埼玉県狭山市の自動車整備工場、FTECコーポレーションが、主に特殊整備にカテゴライズされる業務内容を紹介するブログです。

キャデラックのオートライト取付 2/2

キャデラック エルドラド ツーリングクーペ(ETC)。
トワイライトセンチネルを温存して、素早く点灯するオートライトを取り付ける企画。


前の記事で、ライトスイッチには介入の余地がないことが判明しました。今回はエルドラドの配線図を仔細に調べ、汎用のオートライトキットを介入させられる回路を探します。

.
ヘッドライト専用のリレーがあるということは、その作動信号に介入すれば点灯と消灯をコントロールできるということです。現車のヘッドライトリレーはエンジンコンパートメント内、エアクリーナーケースを取り外した位置に備わっています。

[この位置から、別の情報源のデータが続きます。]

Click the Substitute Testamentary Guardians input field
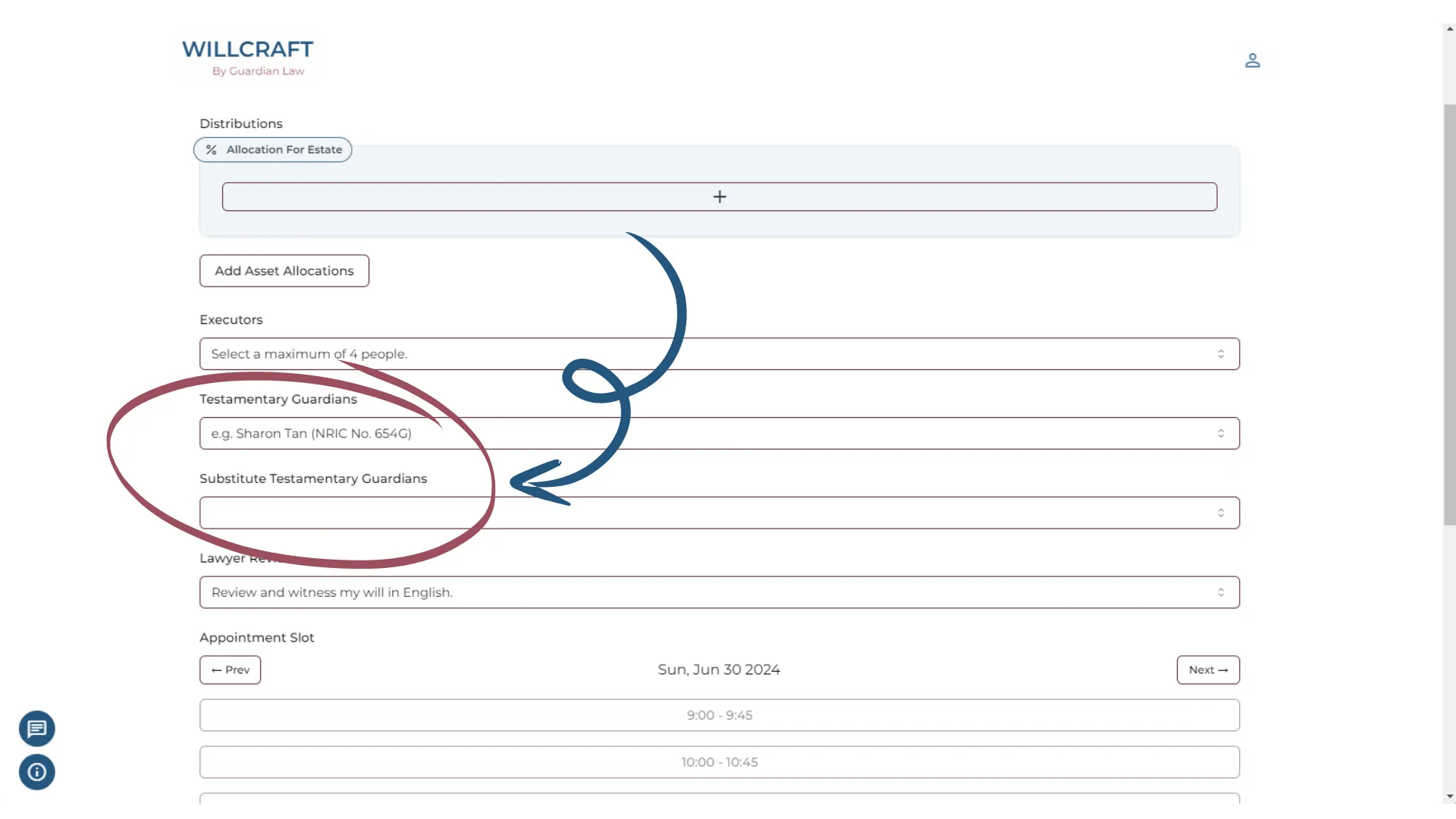Screen dimensions: 1456x819 tap(719, 512)
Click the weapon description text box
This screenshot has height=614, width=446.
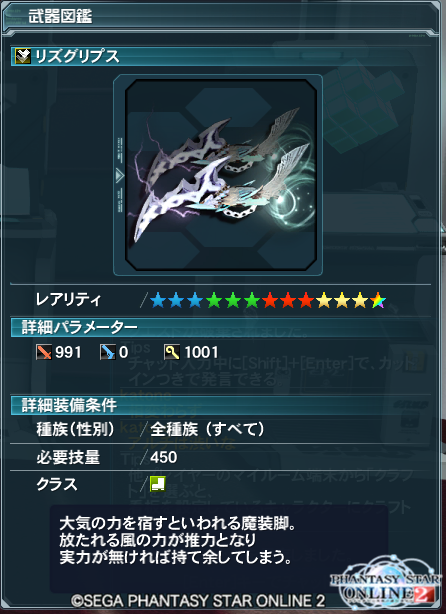click(x=219, y=548)
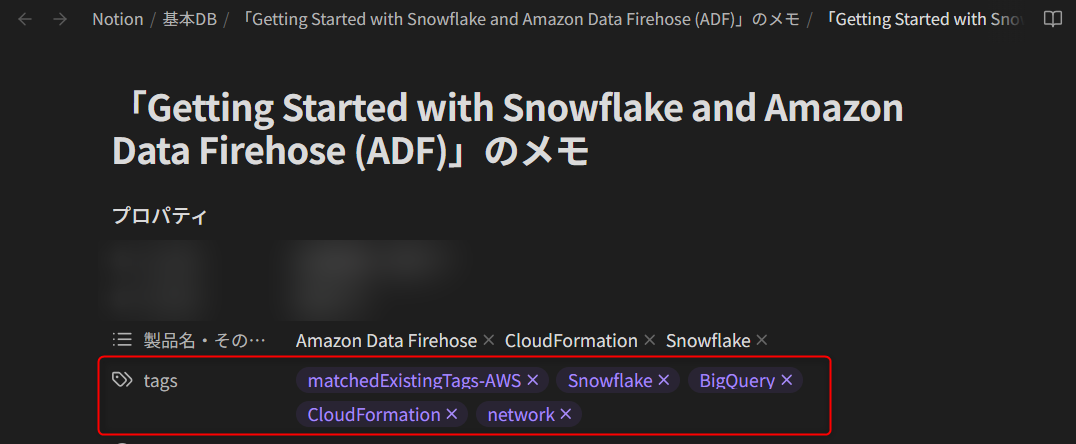Remove CloudFormation from the 製品名 property
This screenshot has height=444, width=1076.
pos(650,340)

写真右側に、5つのリレー(黒1、灰4)の塊が見えます。
まず、ここに介入できるかを確かめます。




リレーブロックのピンアサインが解れば、配線を分岐させて介入させるだけのスペースはありそうです。


スモール(クリアランス)ライトに介入するために、テールライトの電球側から遡って配線図を調べます。都合の良いことに、この回路にも独立したリレーが存在すると判りました。


現車のスモール(クリアランス)ライトリレーは、後席バックレスト後方の、キャビンとトランクルームの隔壁に備わっています。付近に、ライトコントロールのすべてをつかさどるボディーコントロールモジュール(PZM =Platform Zone Module)が配置されていることが分かります。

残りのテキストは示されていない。